Massachusetts church vigil ending after 11 years

A sign marks the vigil at St. Frances Xavier Cabrini Roman Catholic Church in Scituate, Mass., on July 22, 2015. Photo courtesy of REUTERS/Brian Snyder/File photo *Editors: This photo may only be republished with RNS-CHURCH-VIGIL, originally transmitted on May 23, 2016.

(RNS) After 11 years of defiantly occupying a parish building that the Archdiocese of Boston ordered closed in 2004, the people of St. Frances X. Cabrini Church in Scituate, Mass., are finally handing over the keys.

The tenacious protesters, angry their parish would be closed in the wake of the clergy sexual abuse crisis, lost their final Hail Mary bid to reopen the church May 16 when the U.S. Supreme Court declined to hear their case.

Having pursued all viable options, including a petition under canon law that was denied by the Vatican, the group plans to vacate after a final worship service on Sunday, May 29, according to Jon Rogers, co-founder of the Friends of St. Frances vigil group.

“We made a promise when we started this process that we would exhaust every avenue of appeal, and we have,” Rogers said.

Working in shifts, a core group of some 100 parishioners has kept vigil 24/7 since Oct. 26, 2004. They stored food in a pantry, kept sleeping bags in drawers and took turns sleeping overnight in a former confessional-turned-guest room. Just one rule applied: Don’t let the archdiocese come in and shut us down.

Reopening the parish was not their only goal. They were also determined to prevent the archdiocese, which agreed to an $85 million settlement with clergy sexual abuse victims in 2003, from taking possession and replenishing its coffers by selling off the 1960s-era church building and its 30 valuable acres in an upscale suburb on the coast.

The parish was one of nine in the Boston area where parishioners refused to leave when the archdiocese undertook a massive restructuring that would shutter about one-fifth of its 357 parishes.

Four of those vigils lasted at least four years, including one in Wellesley that endured until 2012. When Cabrini is vacated, the last of the Boston area vigils will be over, but allies say the impact is not finished.

“They set out deliberately to test both the civil law system and the canonical law system to the absolute limit, and that’s what they’ve done,” said Peter Borre, an adviser to parishes resisting closure through the church’s canon law system.

DATA PROVIDED:

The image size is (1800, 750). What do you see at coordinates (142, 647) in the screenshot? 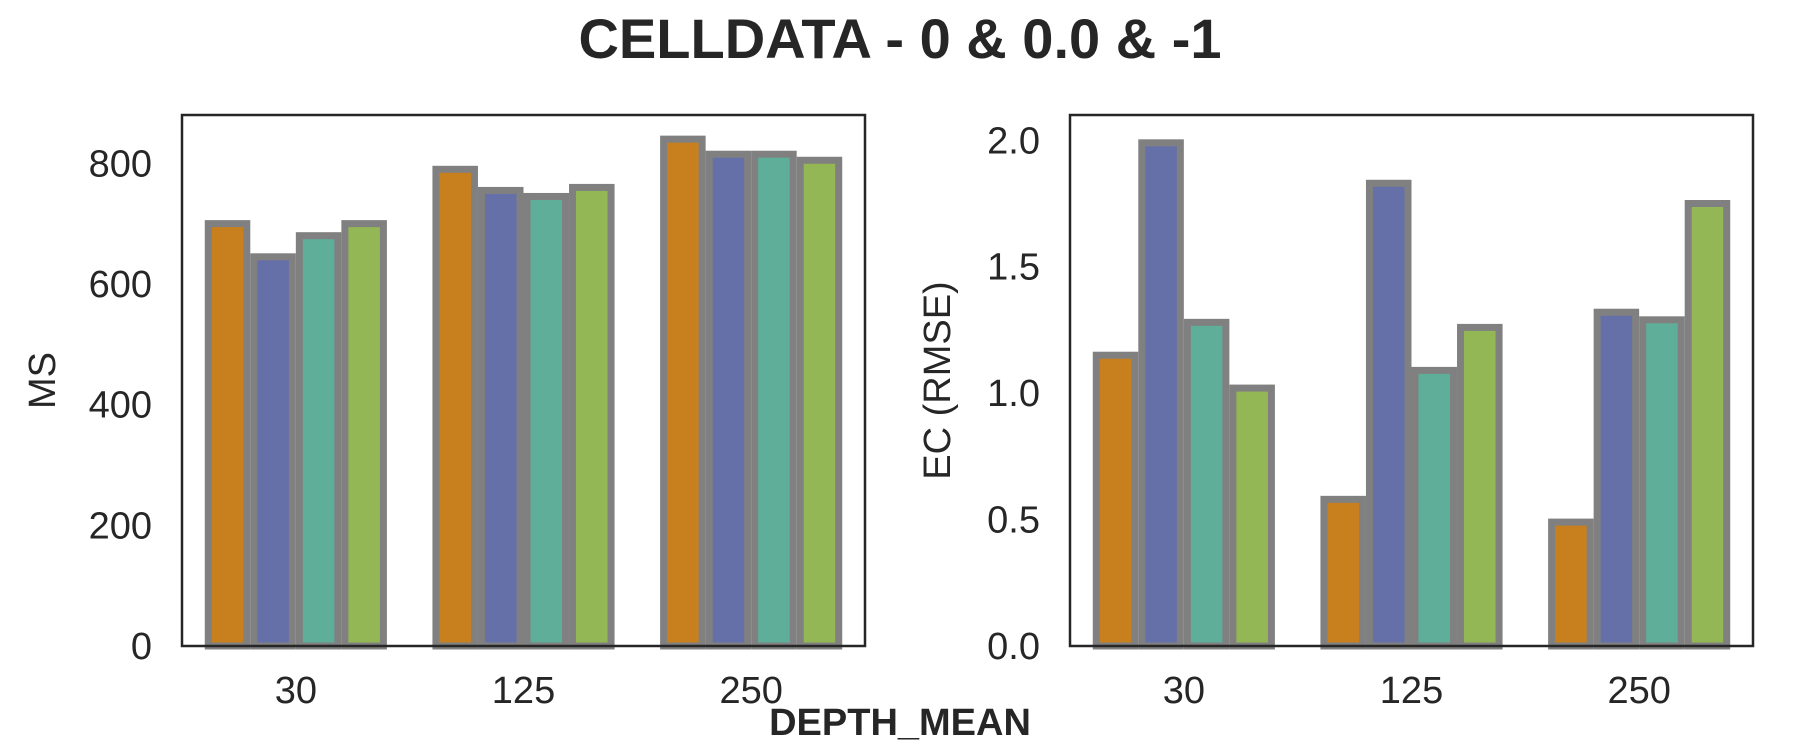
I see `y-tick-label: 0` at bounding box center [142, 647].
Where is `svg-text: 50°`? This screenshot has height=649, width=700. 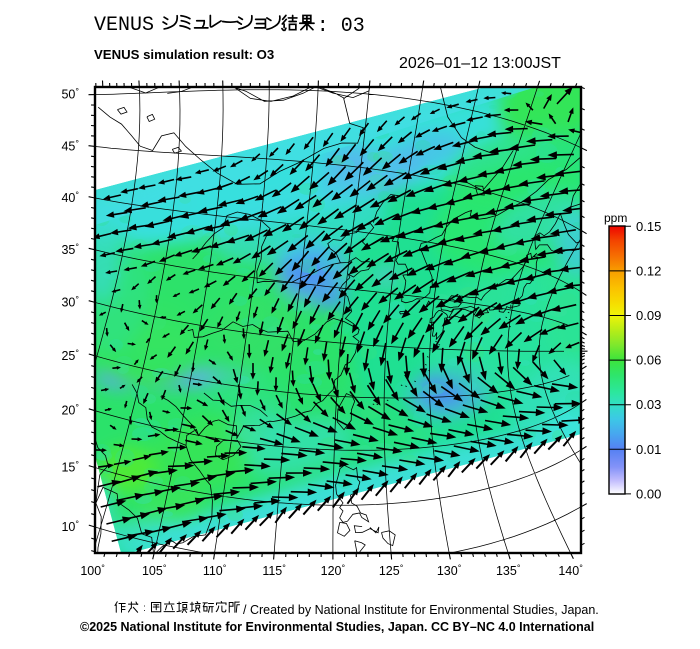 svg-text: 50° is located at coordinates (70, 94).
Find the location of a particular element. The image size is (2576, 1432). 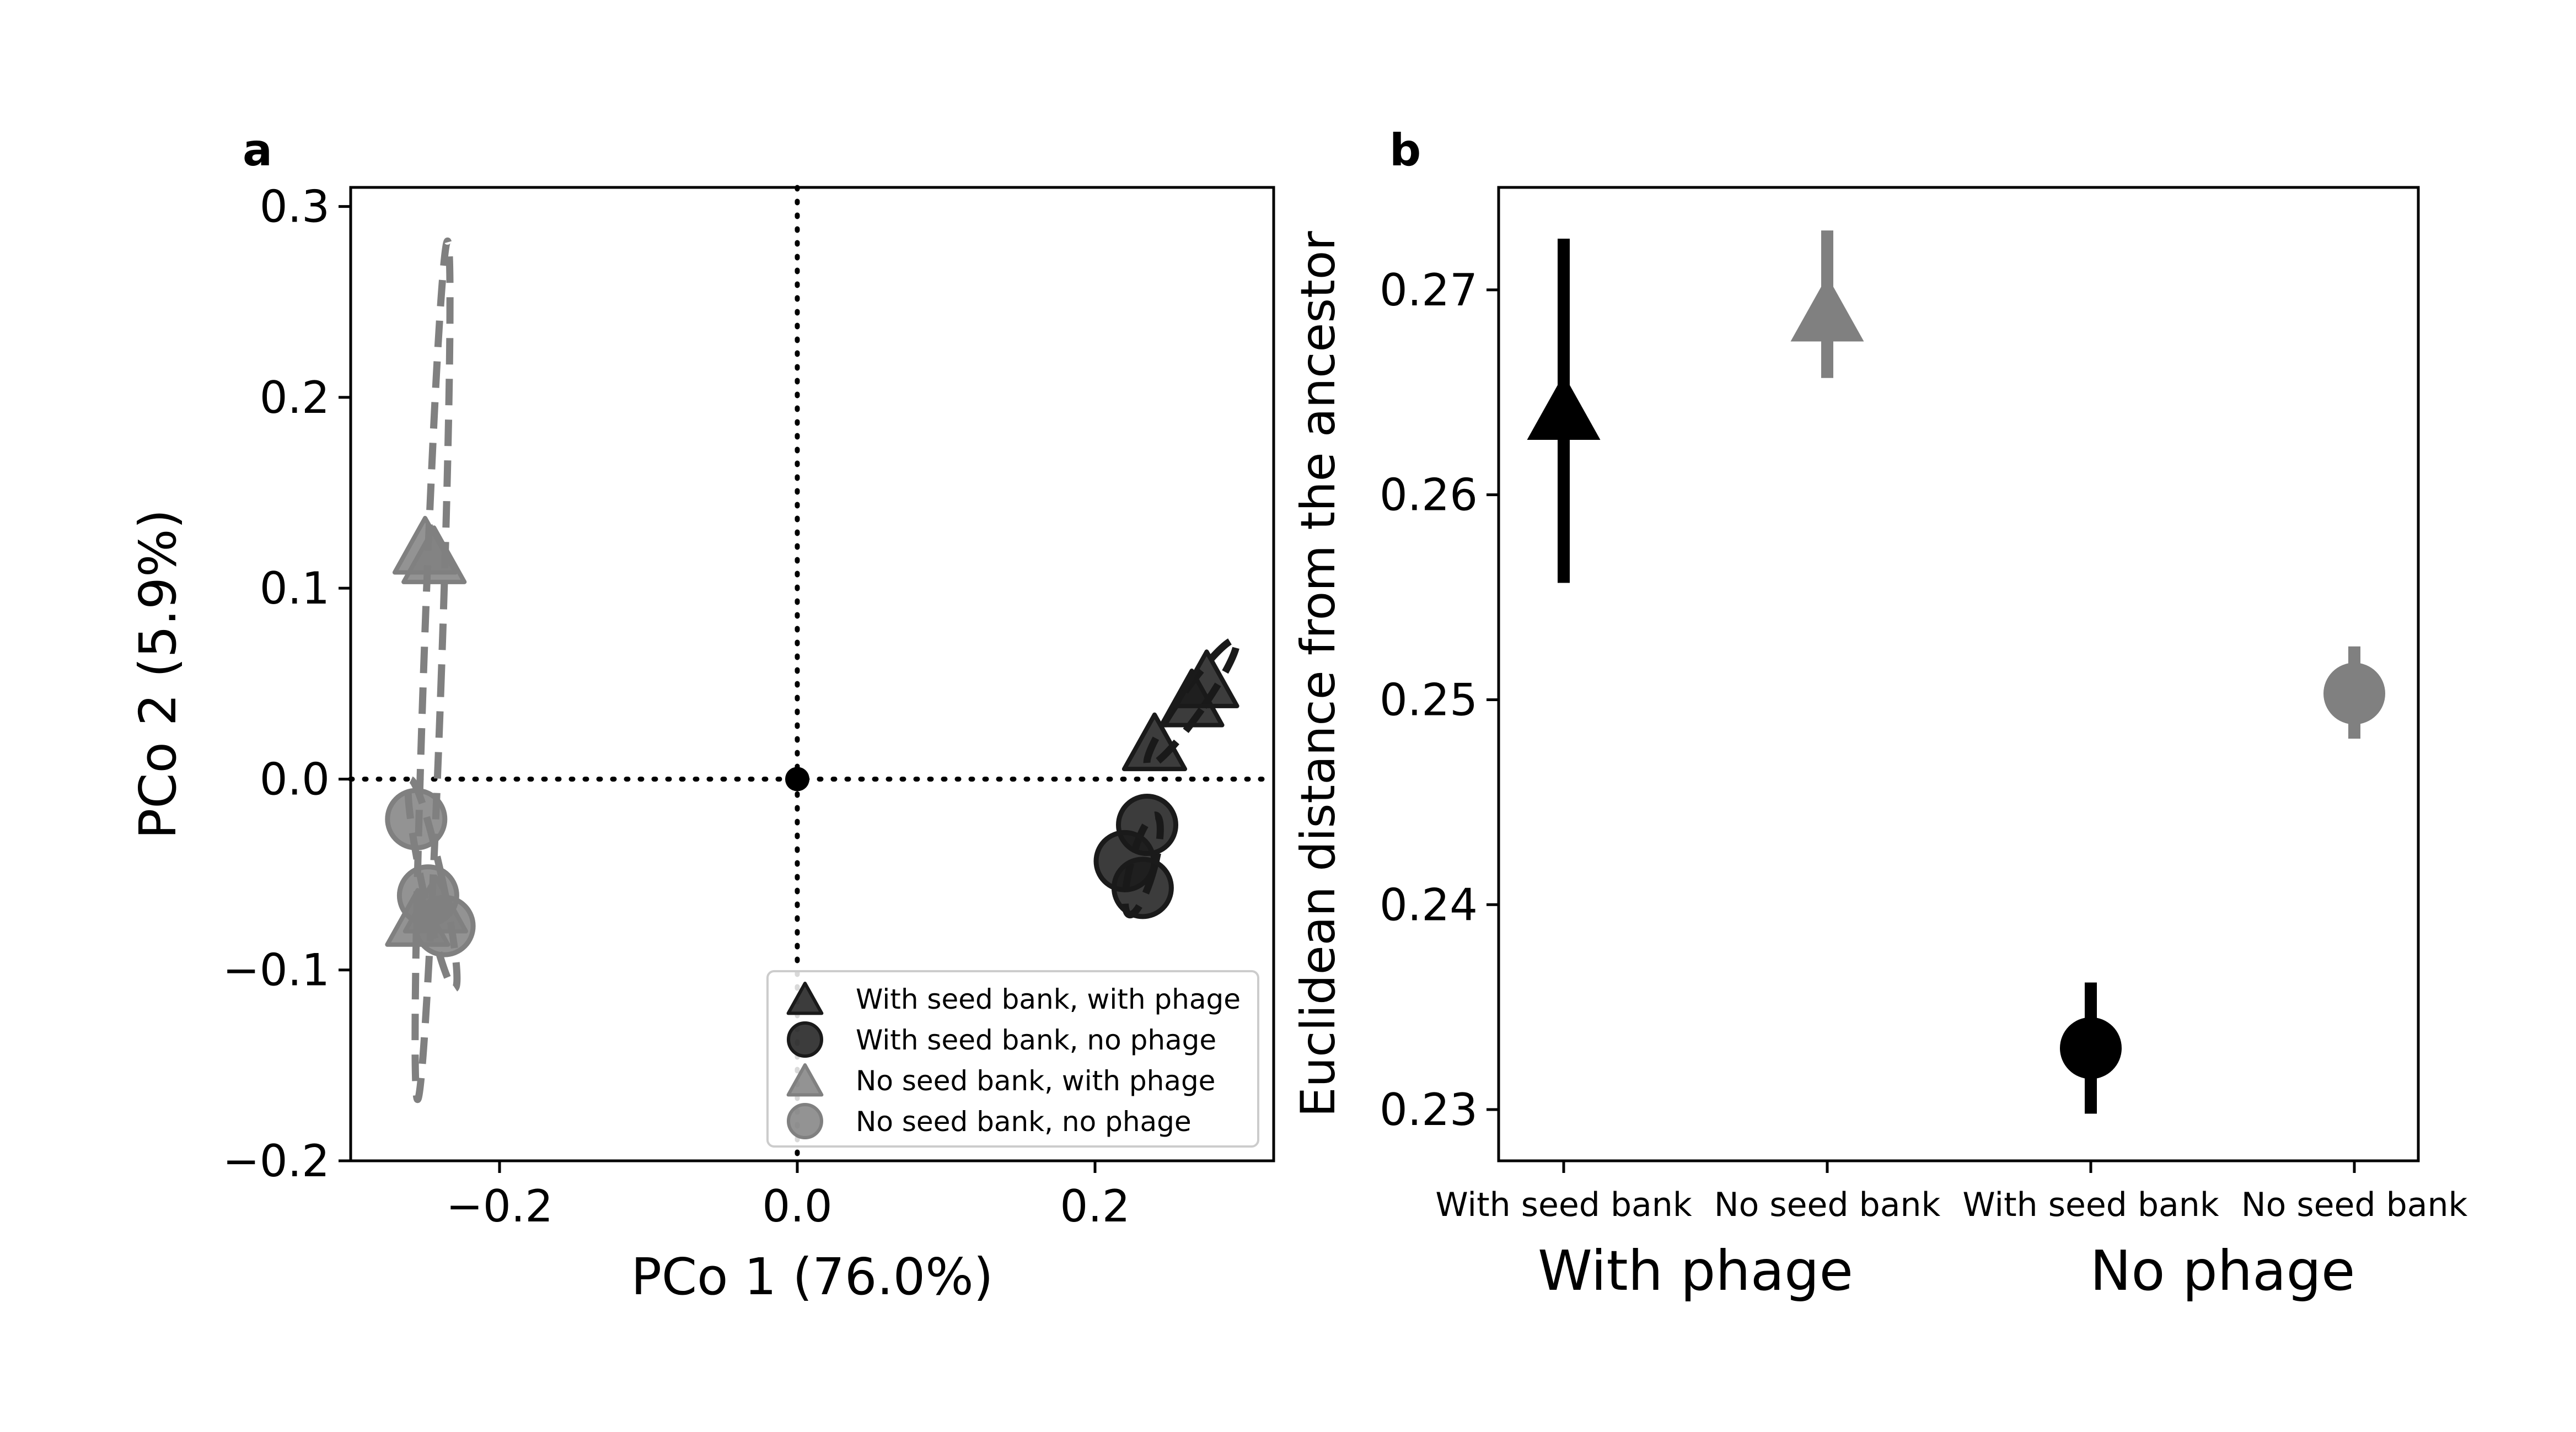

PROBLEMS TO SOLVE:
a: According to the church vigil article, on what date did the parishioners begin their round-the-clock vigil?
b: List the things the church vigil article says the parishioners did inside the building to keep the vigil going.
The lines have nothing to do with the article about the church vigil.

RESPONSES:
a: Oct. 26, 2004.

b:
- Stored food in a pantry
- Kept sleeping bags in drawers
- Took turns sleeping overnight in a former confessional-turned-guest room